── DOCUMENTO DE ORIGEN

Me ha devuelto
el correo, Carmelita, la tarjeta que te puse cuando me
enteré de la muerte de tu madre, y he entendido la magia del
azar, pues comprendo que alguien me estaba diciendo que
abriera ese sobre, y que aquí te dijera, ante Sevilla, lo
que a pluma y con el corazón iba puesto. Que, bien
entendido, todo ha sido mágico, pues el tiempo no sabe de
esos polígonos y esos bloques de donde la carta me ha
llegado devuelta, con esa sentencia del olvido que el
cartero escribe y que pone: «Desconocida en estas señas.»
Por eso yo, Carmelita, cojo de nuevo recado de escribir, lo
meto entre las Cuatro Esquinas de San José de estas dos
columnas de Hércules, y te lo vuelvo a enviar, que el
corazón me dice que a tu madre, a aquella sevillana de la
Macarena, el corazón de la gente no la dará por desconocida
en estas señas de la memoria.
Ya la Macarena no pasa por donde estaba vuestro corral de la
calle Torrigiano. Pero aquella mujer macarena que ya no está
seguirá para siempre en mi memoria en aquel corral. Tu
madre, Carmelita, venía a casa a echar medios días de
lavado. Me acuerdo ahora de sus manos, ennoblecidas por el
trabajo, de plata en el ojo de la colada, la ceniza y el
azulillo. Me acuerdo de su voz cuando se acercaba la gran
noche de Sevilla:
-—Que no dejéis de venir a mi casa a ver pasar a la Virgen,
que desde allí se ve divinamente, vamos, como te estoy
viendo yo a ti...

────

• TRABAJO POR HACER:
1) Imprime el fragmento de la carta a Carmelita que comienza en "Ya la Macarena" y termina en "viendo yo a ti...".
2) Según la carta a Carmelita, ¿por qué quien escribe vuelve a enviar la tarjeta? Responde en una a tres oraciones.

── FILAS DE DATOS

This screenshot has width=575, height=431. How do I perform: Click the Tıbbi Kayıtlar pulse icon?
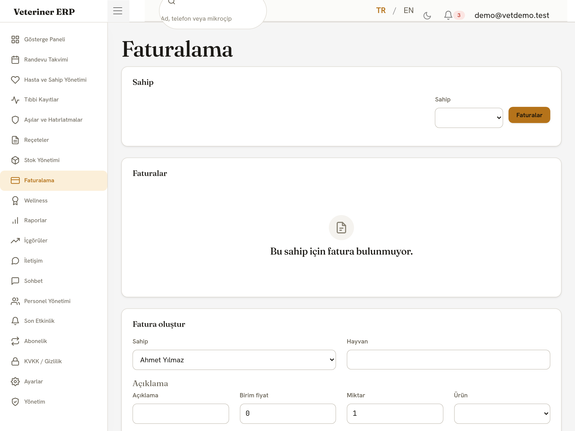tap(15, 100)
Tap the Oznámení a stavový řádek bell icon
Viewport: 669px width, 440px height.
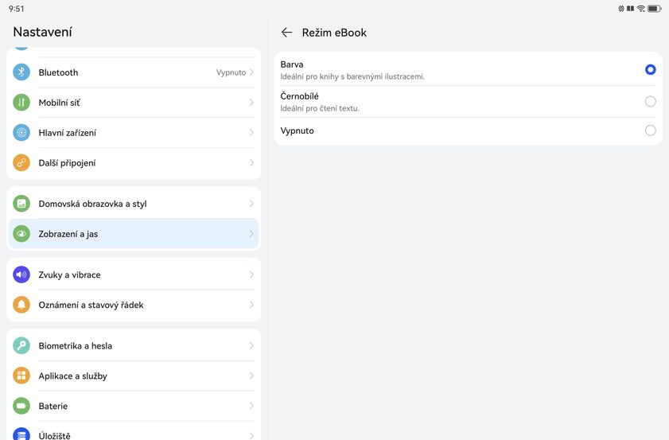pyautogui.click(x=21, y=305)
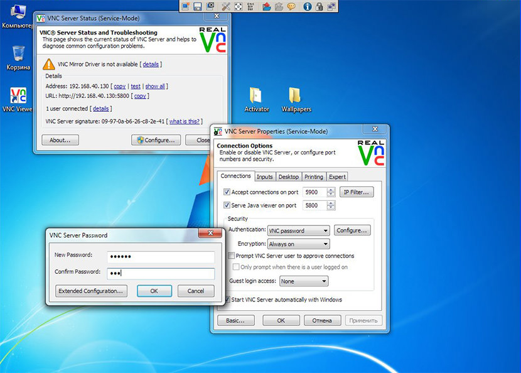Toggle full screen mode icon in toolbar
This screenshot has height=373, width=521.
(x=239, y=6)
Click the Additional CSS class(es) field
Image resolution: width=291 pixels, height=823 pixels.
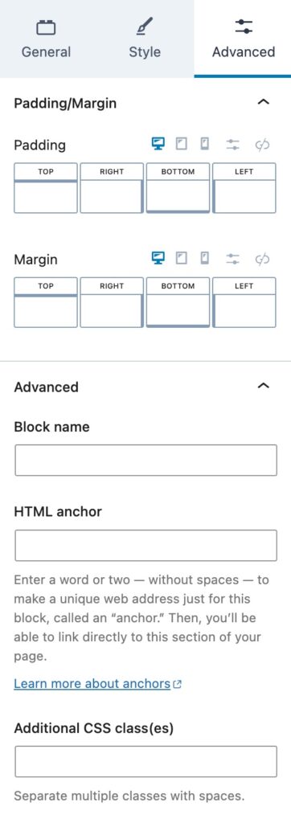(146, 762)
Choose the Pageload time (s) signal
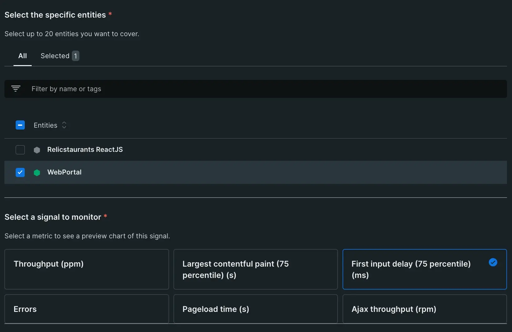 255,309
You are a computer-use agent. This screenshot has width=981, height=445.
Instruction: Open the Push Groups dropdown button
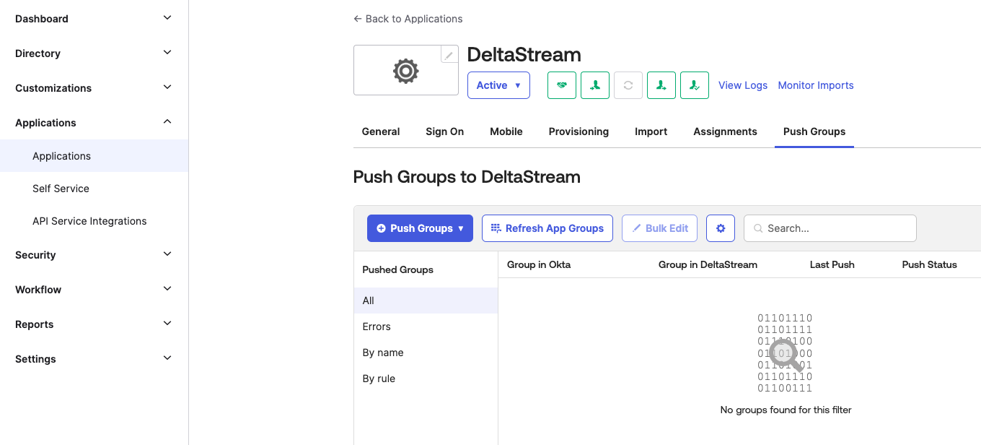(x=420, y=228)
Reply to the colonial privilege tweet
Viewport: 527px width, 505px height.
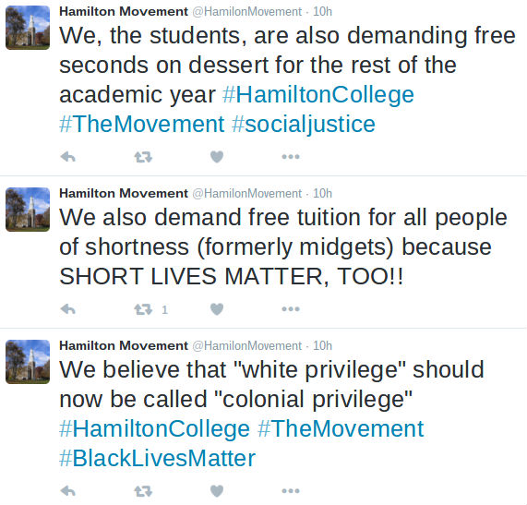pos(68,491)
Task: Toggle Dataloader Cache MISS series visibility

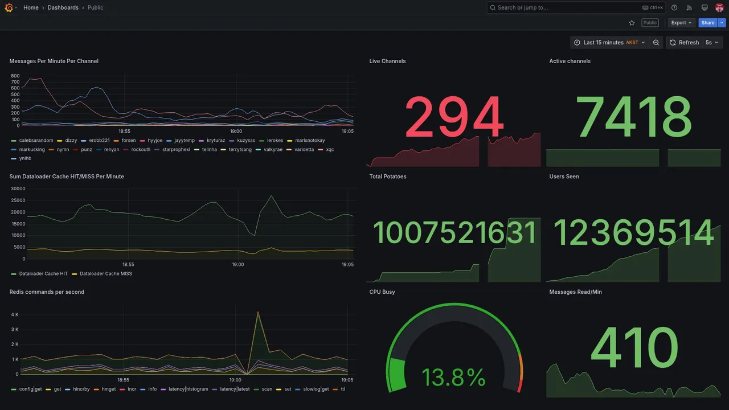Action: click(102, 274)
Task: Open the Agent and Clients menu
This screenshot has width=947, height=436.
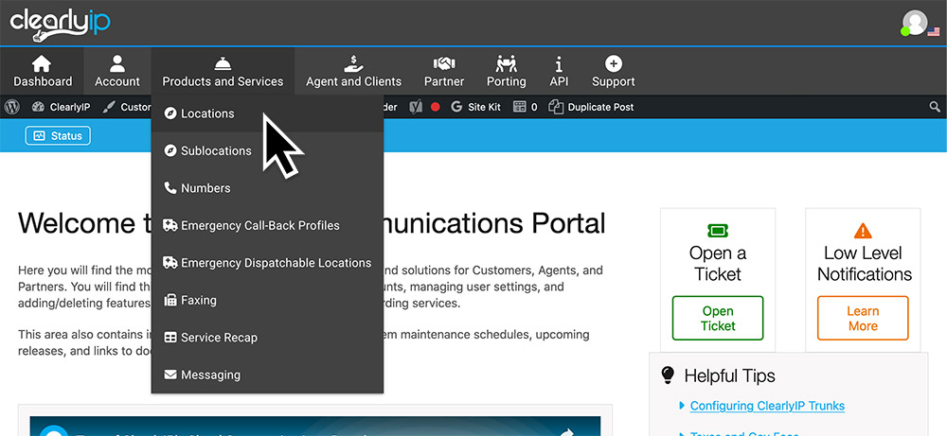Action: point(353,64)

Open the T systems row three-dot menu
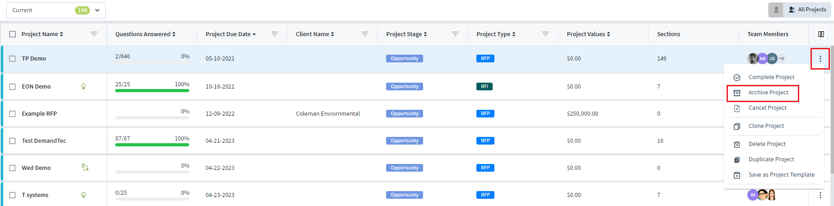820,195
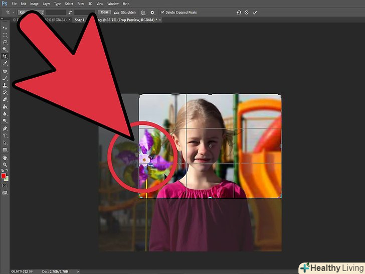The image size is (365, 274).
Task: Select the Horizontal Type tool
Action: [x=5, y=135]
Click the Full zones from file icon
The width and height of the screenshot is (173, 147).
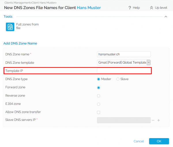click(x=10, y=27)
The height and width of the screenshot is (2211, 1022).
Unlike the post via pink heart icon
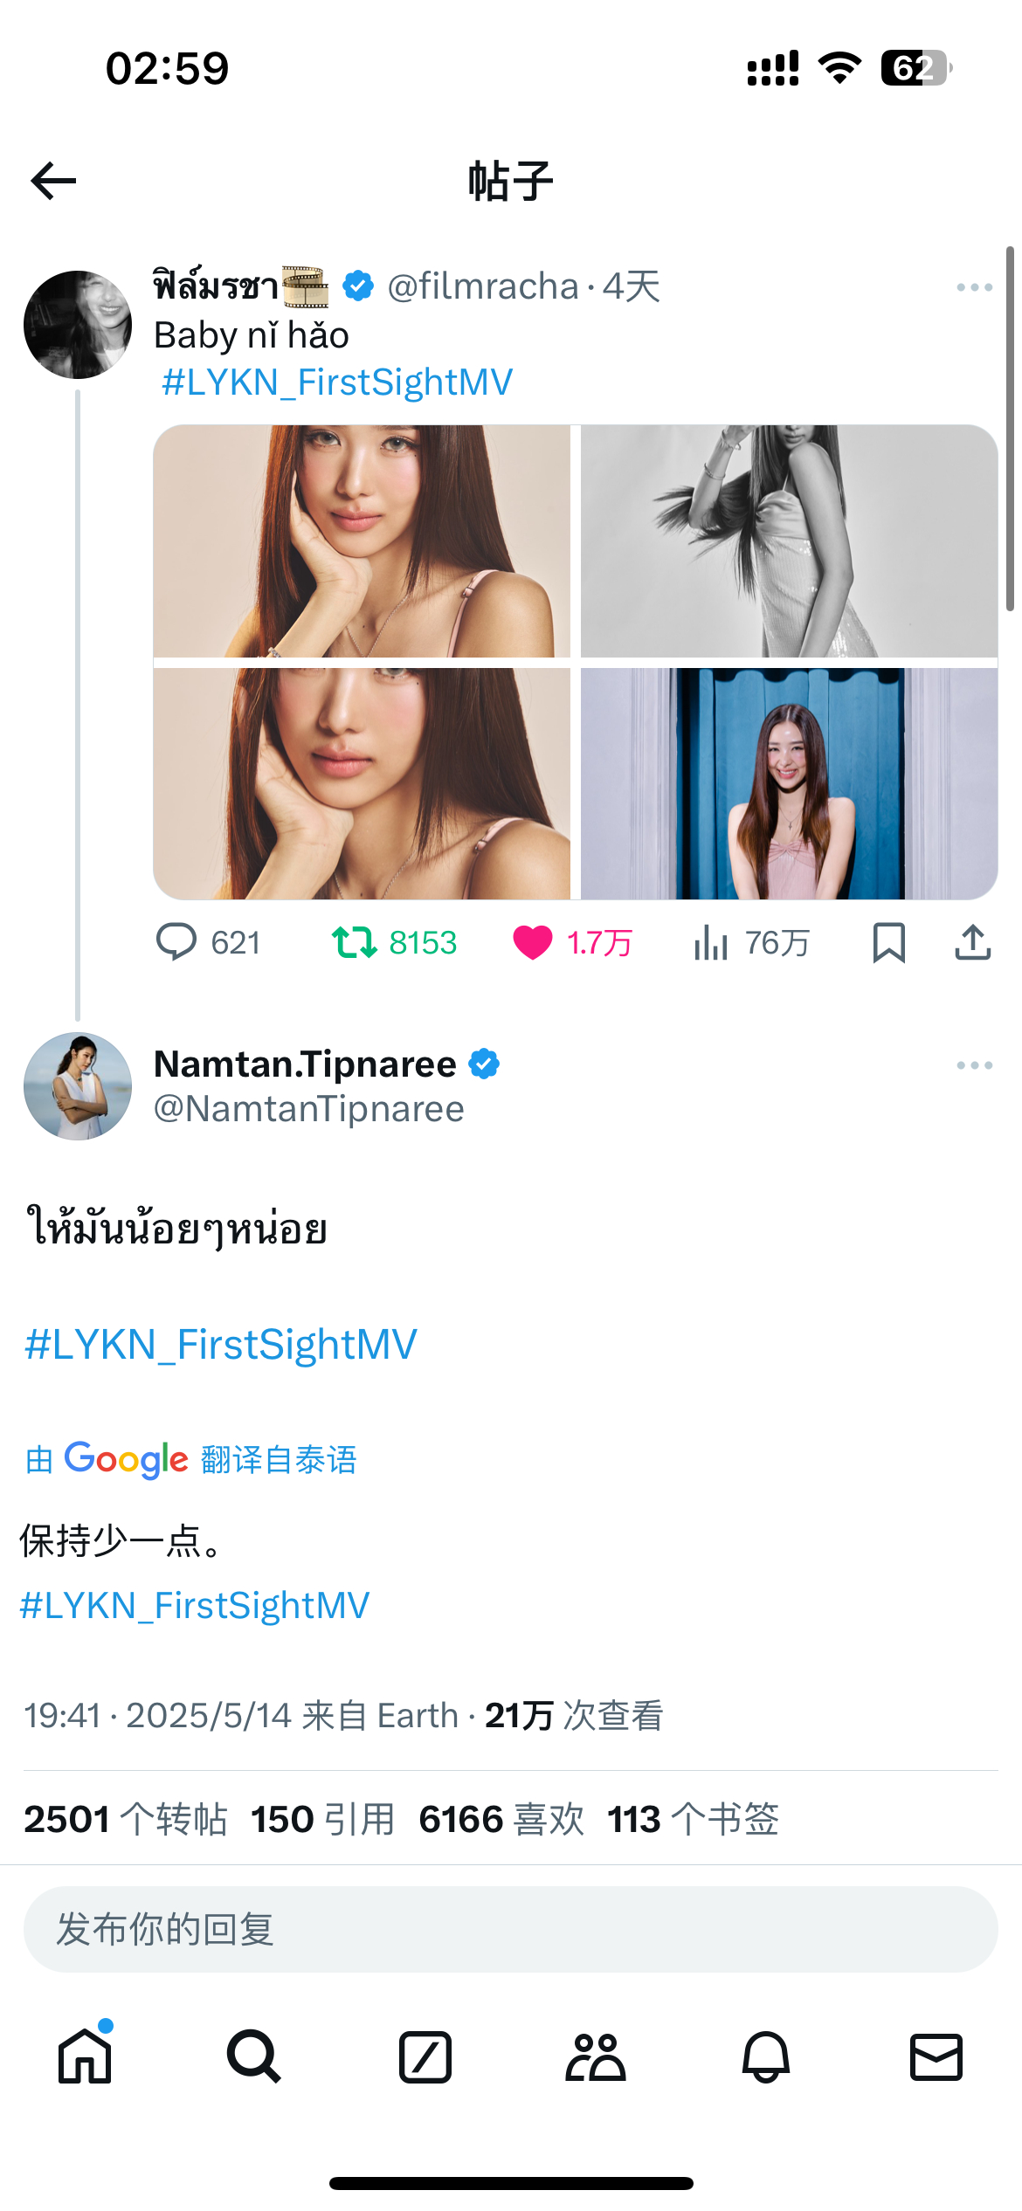pyautogui.click(x=532, y=942)
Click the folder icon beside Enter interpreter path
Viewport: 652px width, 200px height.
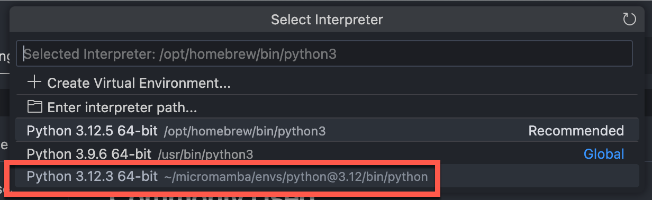34,107
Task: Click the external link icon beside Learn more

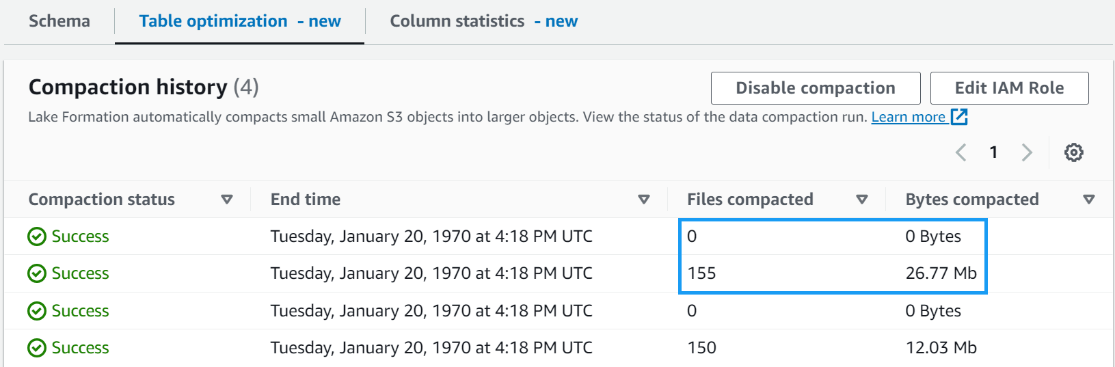Action: pyautogui.click(x=960, y=117)
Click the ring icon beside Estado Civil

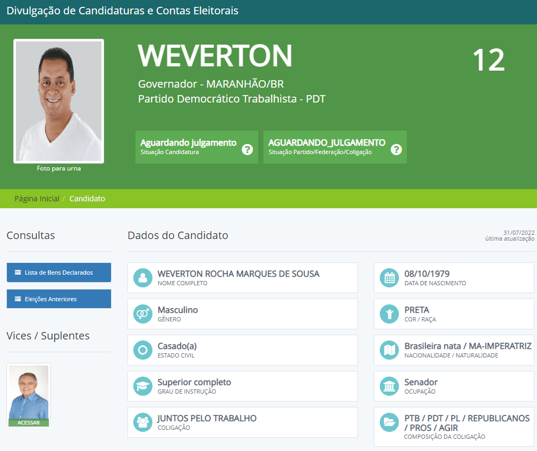tap(142, 350)
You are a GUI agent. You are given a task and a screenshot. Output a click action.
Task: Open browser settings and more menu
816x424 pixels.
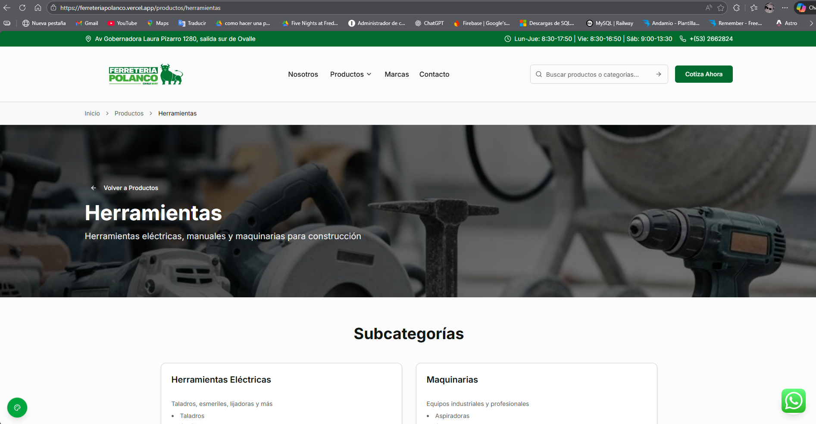(785, 8)
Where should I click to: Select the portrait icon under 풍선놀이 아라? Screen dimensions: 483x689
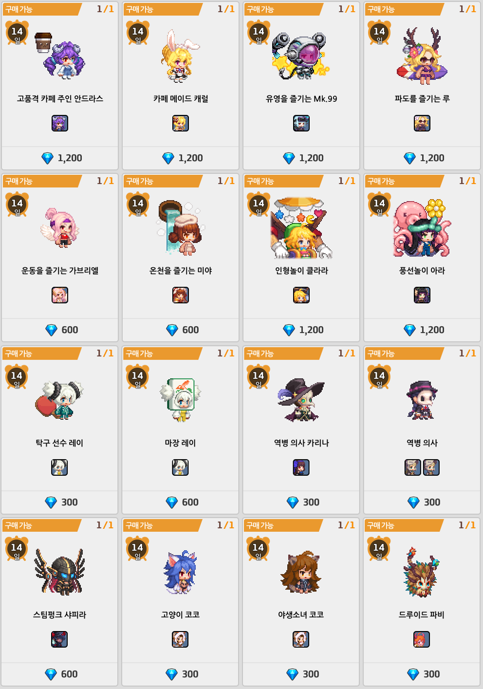[422, 295]
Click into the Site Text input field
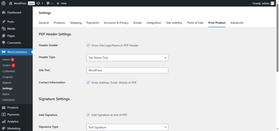 point(127,70)
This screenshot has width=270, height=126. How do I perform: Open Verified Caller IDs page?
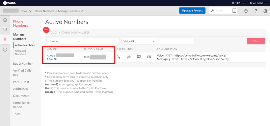[x=23, y=73]
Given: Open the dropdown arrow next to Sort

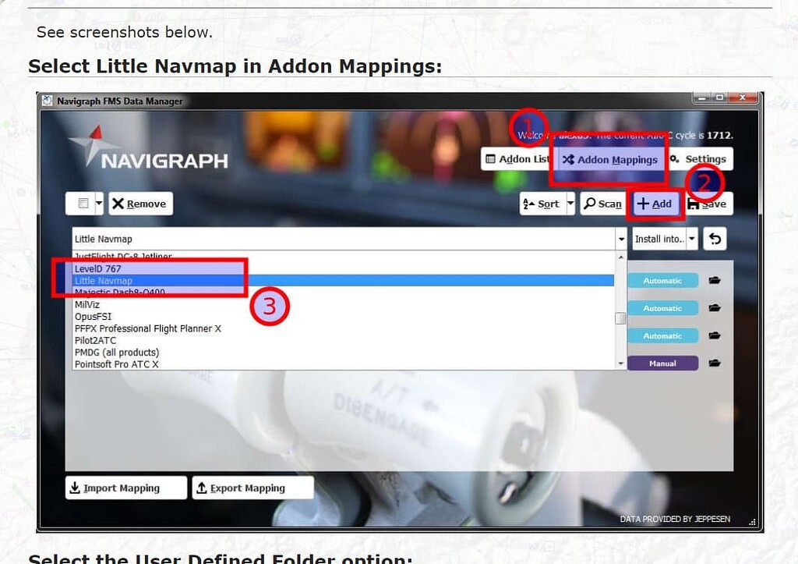Looking at the screenshot, I should pos(570,204).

────

• RESPUESTAS DE TAREAS:
1)
Ya la Macarena no pasa por donde estaba vuestro corral de la
calle Torrigiano. Pero aquella mujer macarena que ya no está
seguirá para siempre en mi memoria en aquel corral. Tu
madre, Carmelita, venía a casa a echar medios días de
lavado. Me acuerdo ahora de sus manos, ennoblecidas por el
trabajo, de plata en el ojo de la colada, la ceniza y el
azulillo. Me acuerdo de su voz cuando se acercaba la gran
noche de Sevilla:
-—Que no dejéis de venir a mi casa a ver pasar a la Virgen,
que desde allí se ve divinamente, vamos, como te estoy
viendo yo a ti...

2) Quien escribe vuelve a enviar la tarjeta porque el corazón le dice que la madre de Carmelita, aquella sevillana de la Macarena, no será dada por desconocida. Según la carta, el corazón de la gente no la tendrá por desconocida en las señas de la memoria.